Look at each line below and count those with the word "agent"; the answer is that number only.
___
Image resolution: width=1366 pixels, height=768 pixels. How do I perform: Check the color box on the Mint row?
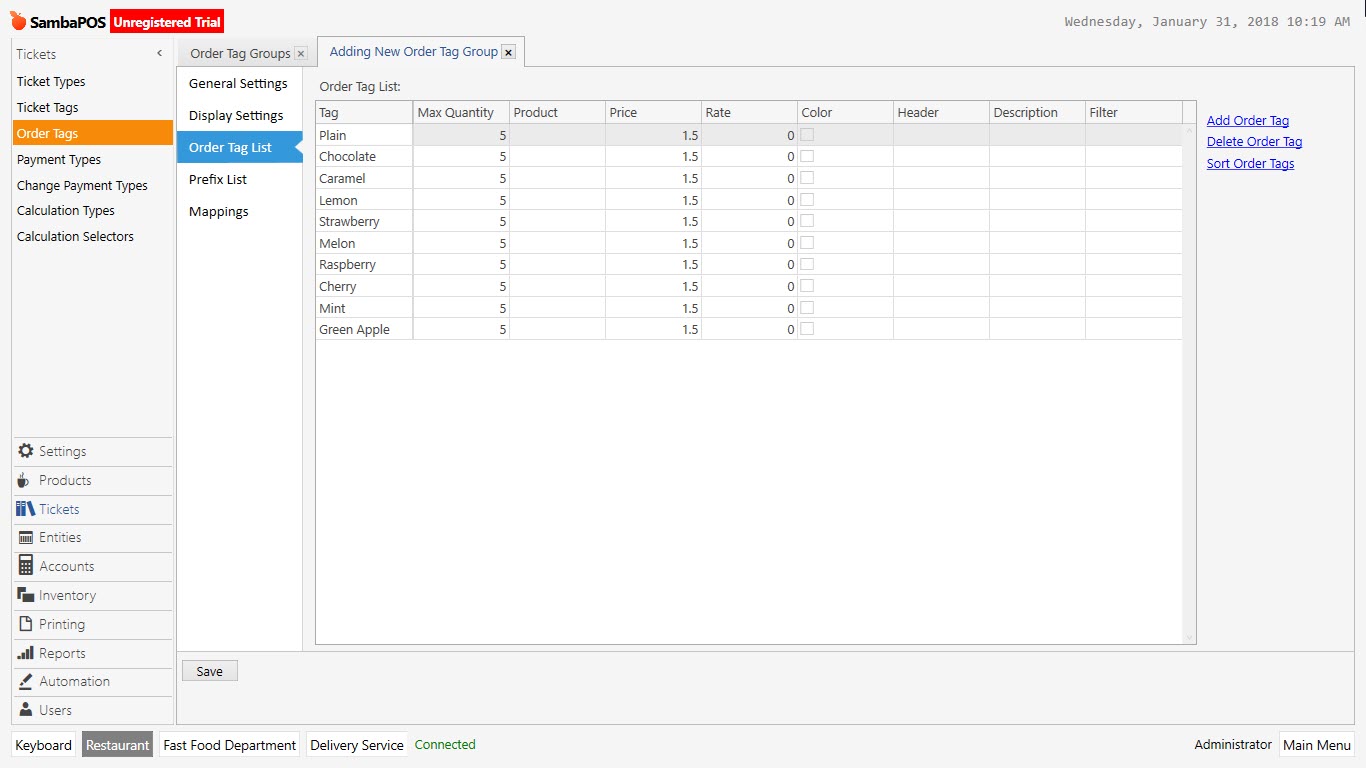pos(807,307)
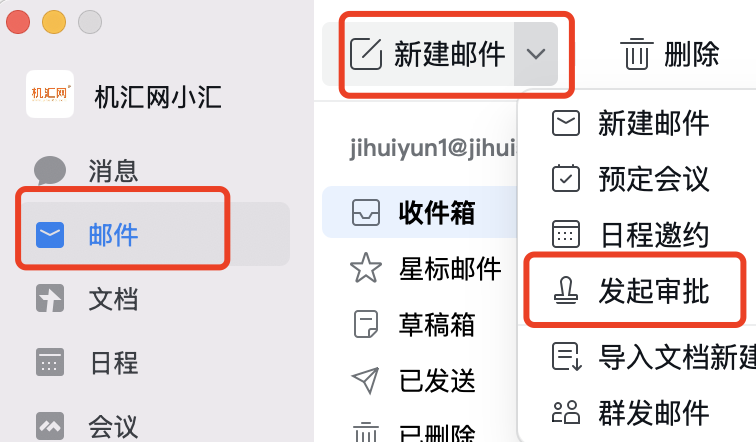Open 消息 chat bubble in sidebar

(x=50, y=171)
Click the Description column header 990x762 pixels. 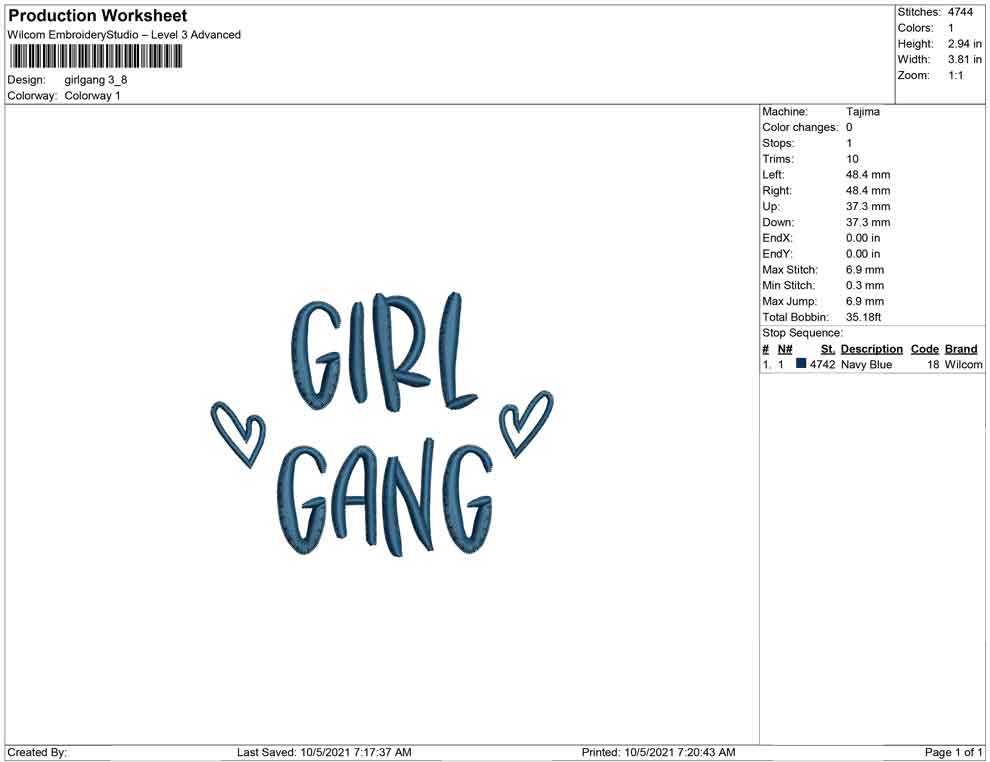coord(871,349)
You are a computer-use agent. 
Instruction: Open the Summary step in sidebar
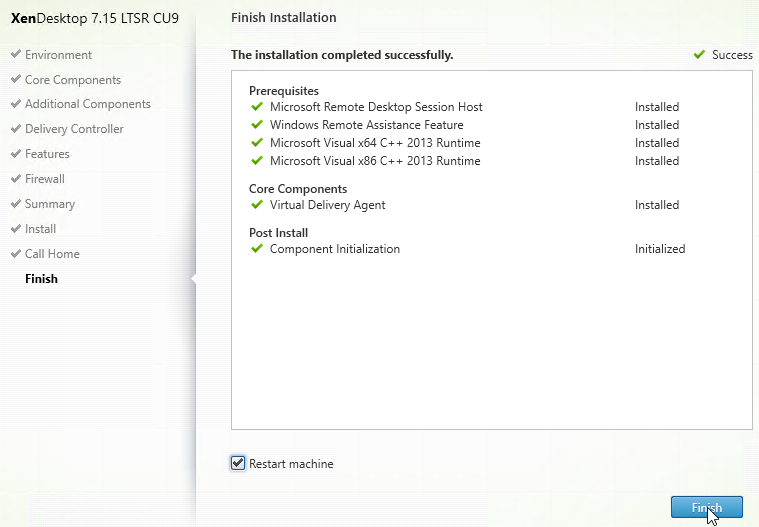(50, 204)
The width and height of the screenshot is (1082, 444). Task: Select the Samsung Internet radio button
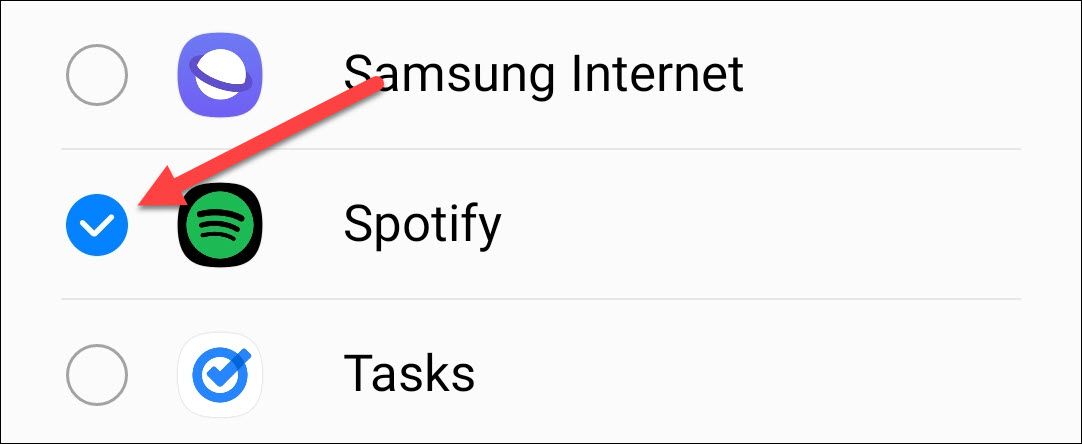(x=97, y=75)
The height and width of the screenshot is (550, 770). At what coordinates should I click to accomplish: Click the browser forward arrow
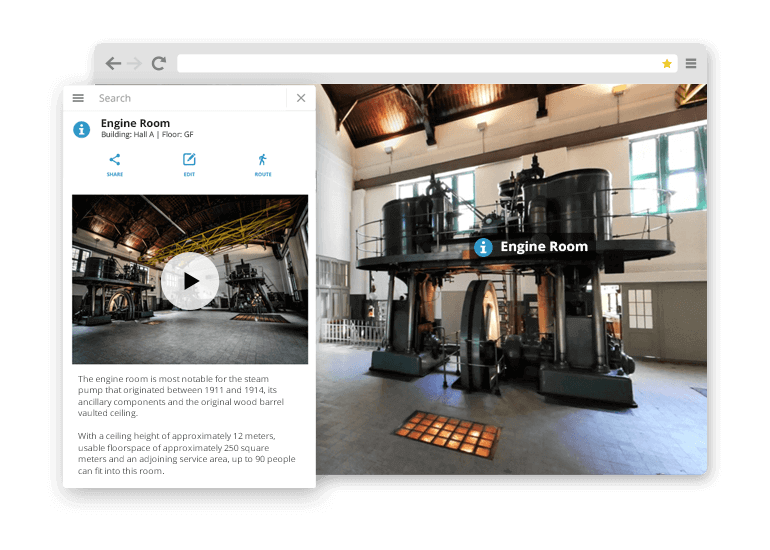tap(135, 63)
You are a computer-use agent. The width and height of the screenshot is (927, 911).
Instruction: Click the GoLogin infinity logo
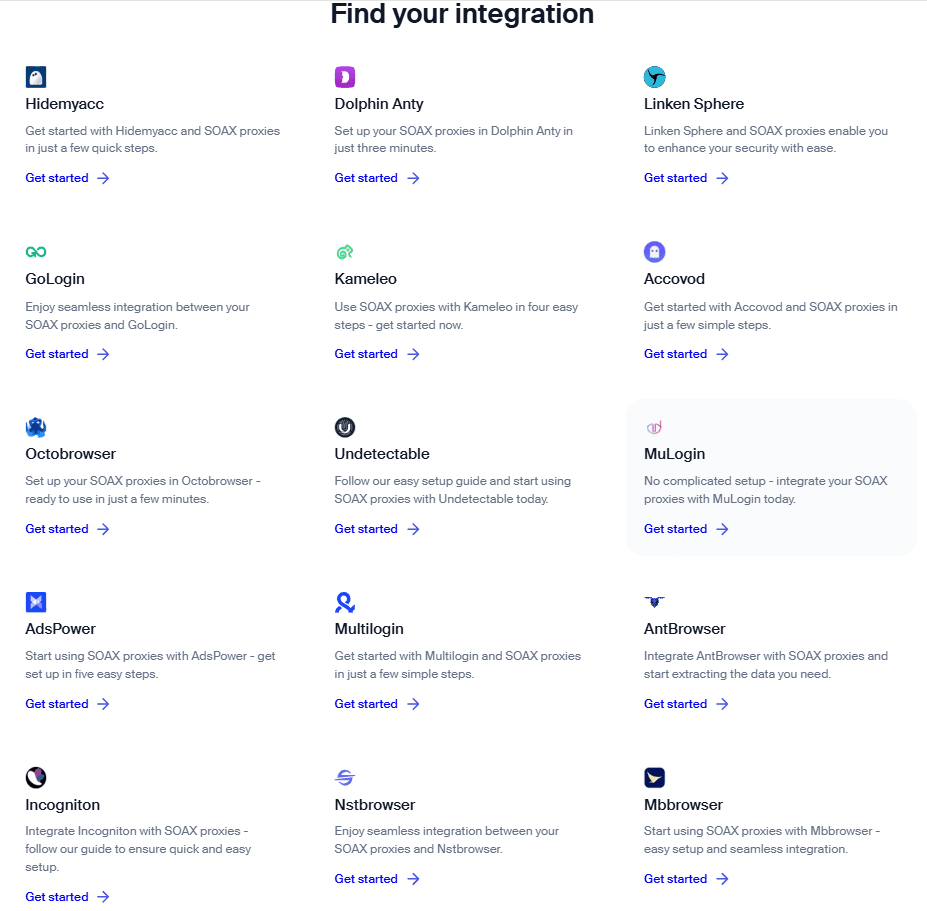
___
> _Response area_:
2